__Directions for this task__
Please copy all of the entries below line for line, keeping every character and the original order unchanged.
________
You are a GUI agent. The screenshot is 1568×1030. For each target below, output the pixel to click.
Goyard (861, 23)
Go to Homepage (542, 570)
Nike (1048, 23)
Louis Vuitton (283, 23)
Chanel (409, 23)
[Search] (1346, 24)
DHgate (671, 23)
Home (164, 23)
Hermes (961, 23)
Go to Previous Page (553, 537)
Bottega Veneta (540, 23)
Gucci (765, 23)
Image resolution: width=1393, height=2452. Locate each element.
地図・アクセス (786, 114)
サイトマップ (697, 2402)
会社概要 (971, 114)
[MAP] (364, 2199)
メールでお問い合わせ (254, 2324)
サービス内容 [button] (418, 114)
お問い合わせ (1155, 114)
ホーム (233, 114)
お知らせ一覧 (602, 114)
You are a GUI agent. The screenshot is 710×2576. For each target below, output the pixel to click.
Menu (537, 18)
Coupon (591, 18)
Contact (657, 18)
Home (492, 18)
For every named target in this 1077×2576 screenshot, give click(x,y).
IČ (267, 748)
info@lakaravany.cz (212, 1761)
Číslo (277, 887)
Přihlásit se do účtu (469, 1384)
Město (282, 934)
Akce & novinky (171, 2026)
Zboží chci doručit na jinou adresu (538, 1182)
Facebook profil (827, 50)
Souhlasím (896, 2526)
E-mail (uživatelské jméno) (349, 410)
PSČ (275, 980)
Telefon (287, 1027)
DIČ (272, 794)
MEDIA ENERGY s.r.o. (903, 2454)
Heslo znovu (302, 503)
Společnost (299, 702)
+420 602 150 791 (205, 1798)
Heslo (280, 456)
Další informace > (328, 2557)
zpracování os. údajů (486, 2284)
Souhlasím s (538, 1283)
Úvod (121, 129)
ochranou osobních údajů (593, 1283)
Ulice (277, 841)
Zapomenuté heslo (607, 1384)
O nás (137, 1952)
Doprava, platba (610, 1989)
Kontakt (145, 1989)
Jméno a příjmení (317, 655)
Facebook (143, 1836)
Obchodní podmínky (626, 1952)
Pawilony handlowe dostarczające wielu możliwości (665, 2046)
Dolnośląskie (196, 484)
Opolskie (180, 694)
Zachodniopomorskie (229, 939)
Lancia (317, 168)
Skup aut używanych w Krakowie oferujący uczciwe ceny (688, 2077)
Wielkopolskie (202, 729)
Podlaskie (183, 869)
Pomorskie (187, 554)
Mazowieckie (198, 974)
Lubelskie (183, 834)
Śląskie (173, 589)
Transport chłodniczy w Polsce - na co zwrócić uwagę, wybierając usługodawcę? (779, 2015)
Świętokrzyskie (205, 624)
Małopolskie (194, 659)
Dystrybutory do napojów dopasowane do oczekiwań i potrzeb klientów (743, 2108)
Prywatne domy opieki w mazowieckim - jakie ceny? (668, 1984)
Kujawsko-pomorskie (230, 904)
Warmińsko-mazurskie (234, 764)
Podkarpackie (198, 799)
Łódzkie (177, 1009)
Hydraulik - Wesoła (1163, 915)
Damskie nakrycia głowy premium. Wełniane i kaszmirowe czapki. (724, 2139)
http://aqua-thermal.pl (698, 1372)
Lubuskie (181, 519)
________
__Reply to the task__
You are a GUI agent. The screenshot is 1568×1030. For each target below, output the pixel to click.
Goyard (861, 23)
Go to Homepage (542, 570)
Nike (1048, 23)
Louis Vuitton (283, 23)
Chanel (409, 23)
[Search] (1346, 24)
DHgate (671, 23)
Home (164, 23)
Hermes (961, 23)
Go to Previous Page (553, 537)
Bottega Veneta (540, 23)
Gucci (765, 23)
Image resolution: width=1393, height=2452. Locate each element.
地図・アクセス (786, 114)
サイトマップ (697, 2402)
会社概要 (971, 114)
[MAP] (364, 2199)
メールでお問い合わせ (254, 2324)
サービス内容 [button] (418, 114)
お問い合わせ (1155, 114)
ホーム (233, 114)
お知らせ一覧 (602, 114)
You are a GUI agent. The screenshot is 710×2576. For each target below, output the pixel to click.
Menu (537, 18)
Coupon (591, 18)
Contact (657, 18)
Home (492, 18)
For every named target in this 1077×2576 screenshot, give click(x,y).
IČ (267, 748)
info@lakaravany.cz (212, 1761)
Číslo (277, 887)
Přihlásit se do účtu (469, 1384)
Město (282, 934)
Akce & novinky (171, 2026)
Zboží chci doručit na jinou adresu (538, 1182)
Facebook profil (827, 50)
Souhlasím (896, 2526)
E-mail (uživatelské jméno) (349, 410)
PSČ (275, 980)
Telefon (287, 1027)
DIČ (272, 794)
MEDIA ENERGY s.r.o. (903, 2454)
Heslo znovu (302, 503)
Společnost (299, 702)
+420 602 150 791 (205, 1798)
Heslo (280, 456)
Další informace > (328, 2557)
zpracování os. údajů (486, 2284)
Souhlasím s (538, 1283)
Úvod (121, 129)
ochranou osobních údajů (593, 1283)
Ulice (277, 841)
Zapomenuté heslo (607, 1384)
O nás (137, 1952)
Doprava, platba (610, 1989)
Kontakt (145, 1989)
Jméno a příjmení (317, 655)
Facebook (143, 1836)
Obchodní podmínky (626, 1952)
Pawilony handlowe dostarczające wielu możliwości (665, 2046)
Dolnośląskie (196, 484)
Opolskie (180, 694)
Zachodniopomorskie (229, 939)
Lancia (317, 168)
Skup aut używanych w Krakowie oferujący uczciwe ceny (688, 2077)
Wielkopolskie (202, 729)
Podlaskie (183, 869)
Pomorskie (187, 554)
Mazowieckie (198, 974)
Lubelskie (183, 834)
Śląskie (173, 589)
Transport chłodniczy w Polsce - na co zwrócić uwagę, wybierając usługodawcę? (779, 2015)
Świętokrzyskie (205, 624)
Małopolskie (194, 659)
Dystrybutory do napojów dopasowane do oczekiwań i potrzeb klientów (743, 2108)
Prywatne domy opieki w mazowieckim - jakie ceny? (668, 1984)
Kujawsko-pomorskie (230, 904)
Warmińsko-mazurskie (234, 764)
Podkarpackie (198, 799)
Łódzkie (177, 1009)
Hydraulik - Wesoła (1163, 915)
Damskie nakrycia głowy premium. Wełniane i kaszmirowe czapki. (724, 2139)
http://aqua-thermal.pl (698, 1372)
Lubuskie (181, 519)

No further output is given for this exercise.